Jimmy Butler is really good, but he can’t be labeled true game-changer

SHARE Jimmy Butler is really good, but he can’t be labeled true game-changer
SHARE Jimmy Butler is really good, but he can’t be labeled true game-changer


For the Sun-Times

At the risk of forfeiting membership in the Marquette Homeys Society, I’m of the belief that if Jimmy Butler is your best player, you’re not an elite NBA team.

And there you have your 2015-16 Bulls. The 27-22 record they lugged out of Denver after their fourth-quarter collapse Friday against the Nuggets seems about right. So much for the ‘‘championship roster’’ idea they floated when they moved from Tom Thibodeau to Fred Hoiberg as coach eight months ago.

The current road trip is the Bulls’ season writ small but clearly. They’ve beaten the unrecognizably bad Lakers and the perennially bad Kings, as they should. They got thumped by the Blake Griffin-less Clippers, lost to the mirror-image Jazz when Gordon Hayward took over as the game was being decided and lost to the Nuggets after Butler was carted off the court with a sprained left knee late in the second quarter.

You might remember Hayward as the only exceptional talent on Butler University’s near-miss NCAA team of 2010. He sports the look of a 1940s movie idol these days, but a 27-point, 12-rebound, seven-assist performance against the Bulls displayed the range of his game. Hayward might approach Butler’s level as an all-around player, but his omission from the Western Conference All-Star team is indicative of his place in the league: really good but not quite great.

Sort of like Butler.

Back up here. I have watched Butler since his Marquette days, and I admire him. Nobody saw the first round of the NBA draft in his future when he showed up as a recruiting afterthought from tiny Tomball, Texas, but he came with a work ethic that exceeded his talent. Butler added something to his game each year and became the go-to guy for a Marquette team that was 71-35 and a two-time qualifier for the Sweet 16 of the NCAA tournament in his three seasons.

Being the 30th pick of the draft guarantees nothing beyond decent money, which is more than ample reward for a surprising number of NBA newcomers. Butler had a deeper hunger and stronger motivations. Opportunities might have been slow in coming, but he responded to Thibodeau’s tough-love coaching by getting better each season while accepting a workload that would cripple an ox.

At 26, he is a two-time NBA All-Star and an Olympic-team aspirant with a five-year,

$95 million contract that doesn’t measure the esteem in which he is held around the league.

And he has maxed out, just short of the elite standard required of an NBA champion.

That’s a harsh judgment of guy with a 53-point game and a 40-point half in the books this season, along with an unsullied reputation for bringing it every night on both ends of the floor.

But does he bring enough to be a true game-changer in the manner of LeBron James or Steph Curry?
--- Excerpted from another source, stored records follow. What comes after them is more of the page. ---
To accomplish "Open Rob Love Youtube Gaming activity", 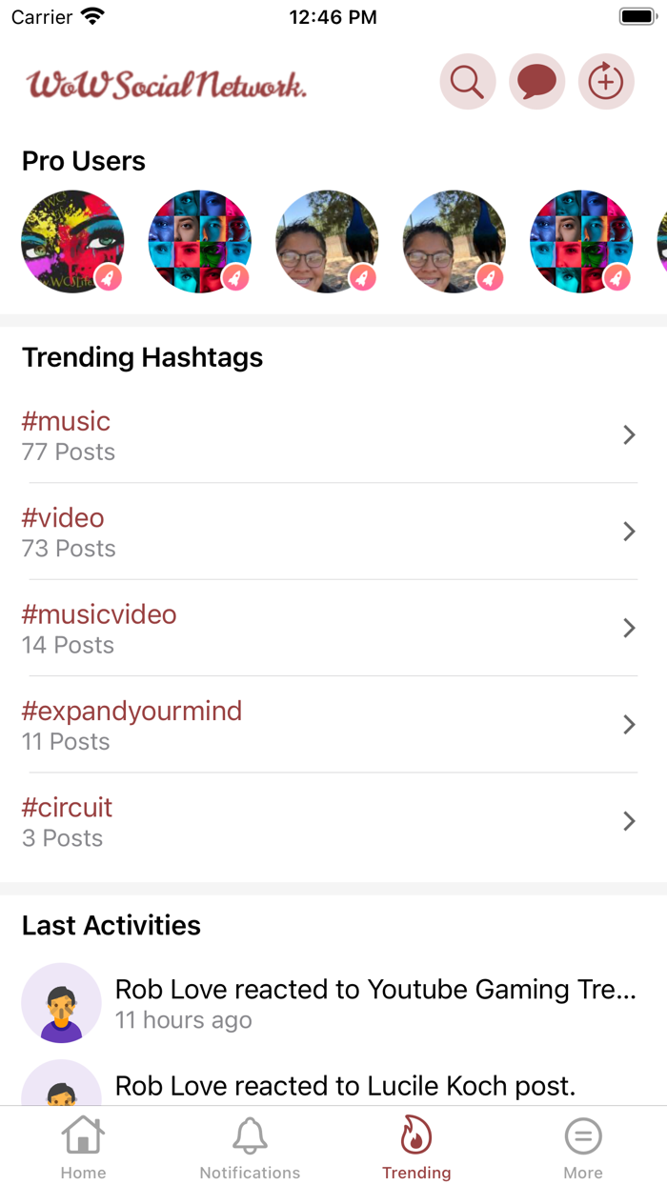I will [x=375, y=990].
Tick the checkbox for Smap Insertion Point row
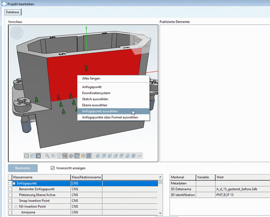 (10, 201)
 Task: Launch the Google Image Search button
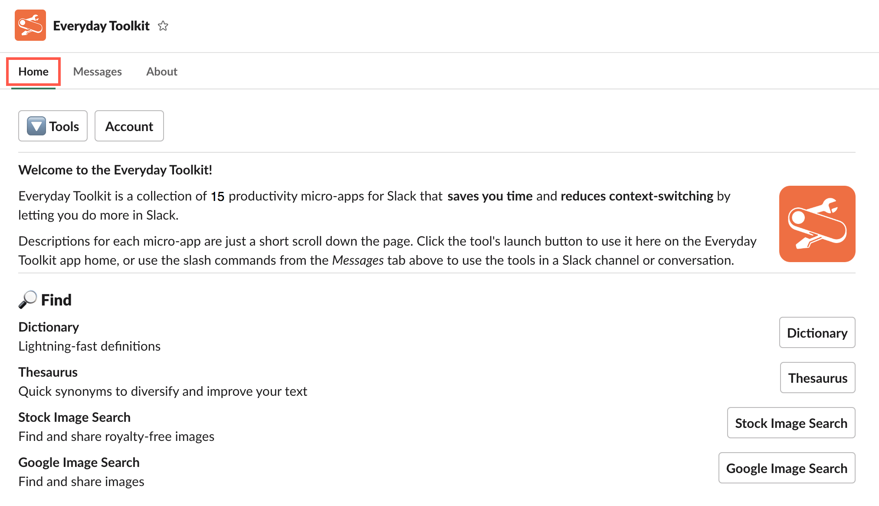click(787, 468)
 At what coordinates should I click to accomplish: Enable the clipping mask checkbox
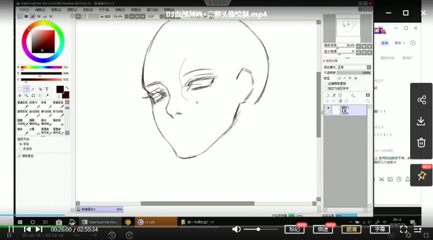click(325, 83)
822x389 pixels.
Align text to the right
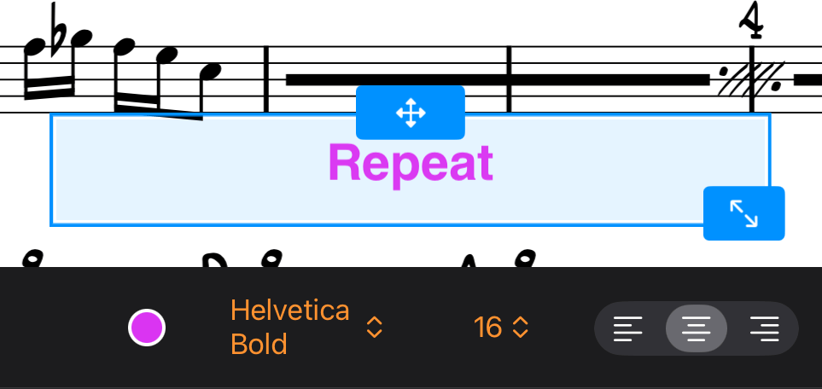pyautogui.click(x=764, y=328)
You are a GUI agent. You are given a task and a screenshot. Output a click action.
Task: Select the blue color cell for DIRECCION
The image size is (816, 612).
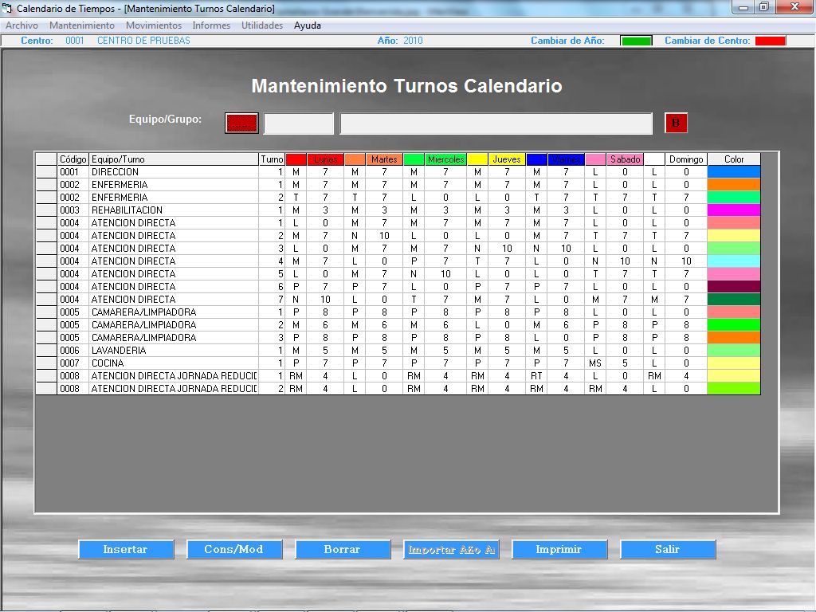(734, 172)
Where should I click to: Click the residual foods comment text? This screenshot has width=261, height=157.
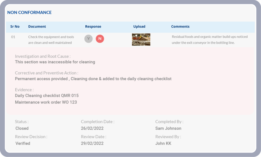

Kevin Durant or Russell Westbrook? Each one of the NBA’s elite-looking teams has one of those guys.

Then there are the Spurs. Maybe Tim Duncan and Tony Parker have aged out of consistent game-changer status, but the Spurs remain an elite team because of the complementary parts they have assembled. Who is the Bulls’ Kawhi Leonard, Taj Gibson? Tony Snell?

Of course, Mike Dunleavy will be back soon. He’s a veteran campaigner with a sure stroke and NBA acumen that’s useful on both ends of the floor. From the anticipation, you might have thought ’60s-vintage Jerry West will be lacing ’em up. Mike Dunleavy isn’t Jerry West.

There is one player on the Bulls who at one time brought them elite, game-changing talent. Derrick Rose was the Rookie of the Year at 20 and the NBA most valuable player at 22, with a future as bright as Cam Newton’s smile. But to watch Rose these days is to recall Mark Prior and lament what might have been. The longing is even more acute in Rose’s case because of a larger sample size.

The injuries that have cost him 218 of the Bulls’ last 360 games aren’t Rose’s fault, any more than the ailments that curtailed a Cubs pitching career after one splendid season were Prior’s. But those injuries have been so frequent and so debilitating that it’s foolish to think we ever will revisit the human dynamo that was Rose more than a handful of times each season.

That leaves Butler as the front man for a supporting cast that’s somewhat short of championship-caliber, despite front-office claims and Thibodeau’s constant insistence that ‘‘we have enough.’’ If Thibs really believed that, it might have been his real problem.